Data records Start Marker

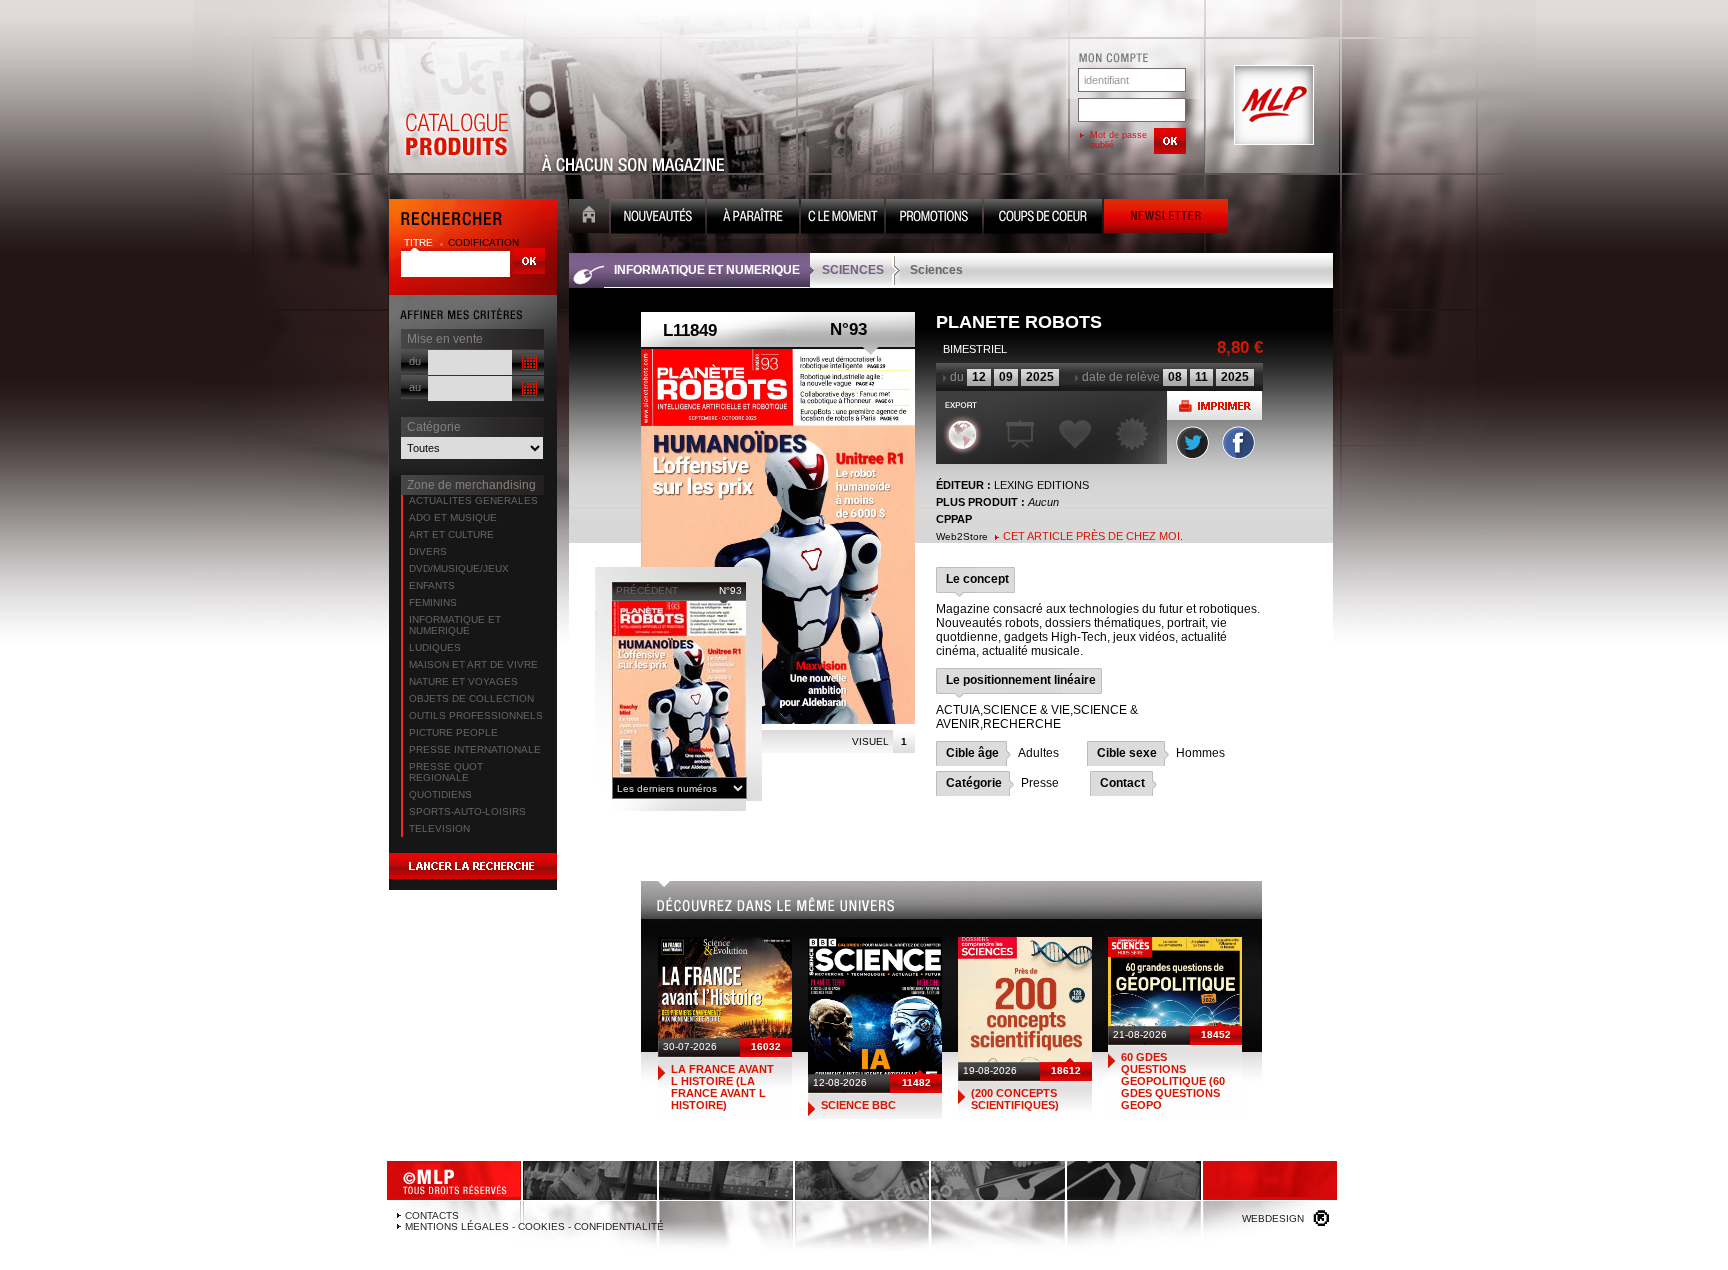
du (415, 361)
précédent (647, 590)
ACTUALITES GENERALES (473, 500)
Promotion (934, 218)
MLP (1272, 106)
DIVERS (428, 551)
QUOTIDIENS (440, 794)
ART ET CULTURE (451, 534)
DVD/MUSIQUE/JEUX (459, 568)
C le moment (842, 218)
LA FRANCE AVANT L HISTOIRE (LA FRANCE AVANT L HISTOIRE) (722, 1087)
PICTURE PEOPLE (453, 732)
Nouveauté (658, 218)
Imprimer (1214, 405)
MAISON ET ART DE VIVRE (473, 664)
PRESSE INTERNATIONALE (475, 749)
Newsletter (1166, 218)
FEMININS (433, 602)
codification (483, 242)
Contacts (432, 1215)
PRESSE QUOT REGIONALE (446, 772)
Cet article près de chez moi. (1093, 536)
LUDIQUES (435, 647)
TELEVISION (439, 828)
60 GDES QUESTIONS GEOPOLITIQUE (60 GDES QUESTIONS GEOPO (1173, 1081)
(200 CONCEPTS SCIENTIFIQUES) (1015, 1099)
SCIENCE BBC (858, 1105)
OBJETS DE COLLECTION (471, 698)
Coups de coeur (1043, 218)
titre (420, 242)
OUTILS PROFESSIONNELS (476, 715)
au (415, 387)
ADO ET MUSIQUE (453, 517)
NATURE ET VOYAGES (463, 681)
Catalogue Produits (456, 106)
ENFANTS (432, 585)
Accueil (589, 218)
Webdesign (1273, 1218)
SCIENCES (853, 270)
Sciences (936, 270)
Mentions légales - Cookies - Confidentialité (534, 1226)
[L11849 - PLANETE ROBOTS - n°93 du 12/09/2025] (778, 536)
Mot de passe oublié (1118, 140)
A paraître (753, 218)
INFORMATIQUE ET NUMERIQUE (455, 625)
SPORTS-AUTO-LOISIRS (467, 811)
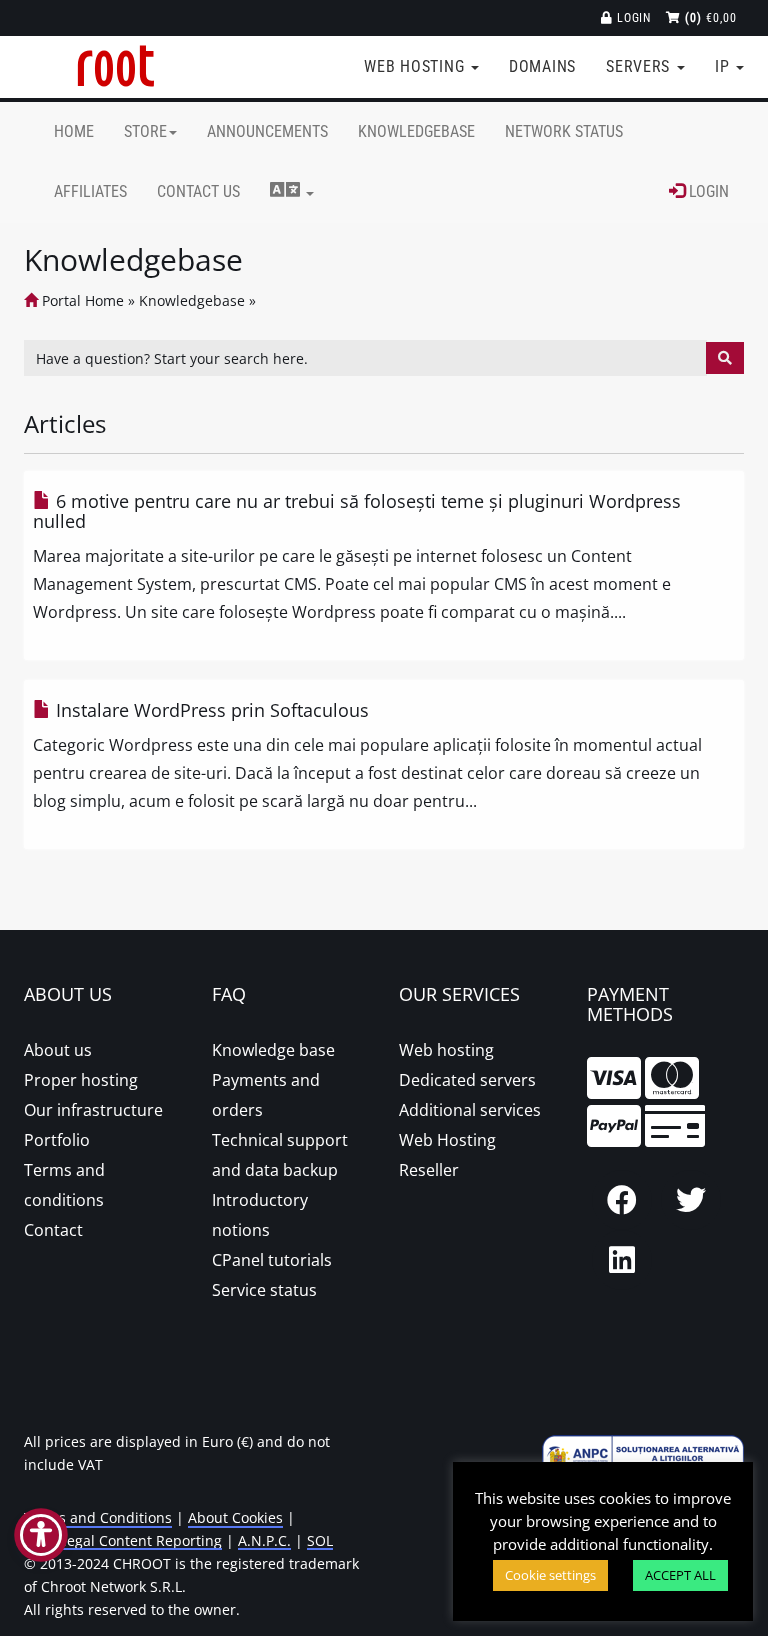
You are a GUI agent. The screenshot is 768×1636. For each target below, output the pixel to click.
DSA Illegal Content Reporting (123, 1540)
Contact (53, 1230)
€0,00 (711, 18)
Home (74, 131)
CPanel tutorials (272, 1260)
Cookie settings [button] (550, 1575)
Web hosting (446, 1050)
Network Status (564, 131)
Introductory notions (260, 1215)
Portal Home (81, 300)
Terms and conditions (64, 1185)
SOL (320, 1540)
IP (724, 66)
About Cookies (235, 1517)
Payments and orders (266, 1095)
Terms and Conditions (98, 1517)
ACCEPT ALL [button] (680, 1575)
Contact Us (198, 191)
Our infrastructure (93, 1110)
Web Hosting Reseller (447, 1155)
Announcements (267, 131)
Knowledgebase (416, 131)
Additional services (470, 1110)
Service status (264, 1290)
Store (145, 131)
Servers (640, 66)
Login (632, 18)
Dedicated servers (467, 1080)
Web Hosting (416, 66)
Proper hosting (81, 1080)
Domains (542, 66)
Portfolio (57, 1140)
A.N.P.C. (264, 1540)
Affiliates (90, 191)
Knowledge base (273, 1050)
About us (58, 1050)
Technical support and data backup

Data records End Marker

Activity
Scan the entries above for the string "Terms" and copy each line that contains it.

Exercise solution
Terms and conditions (64, 1185)
Terms and Conditions (98, 1517)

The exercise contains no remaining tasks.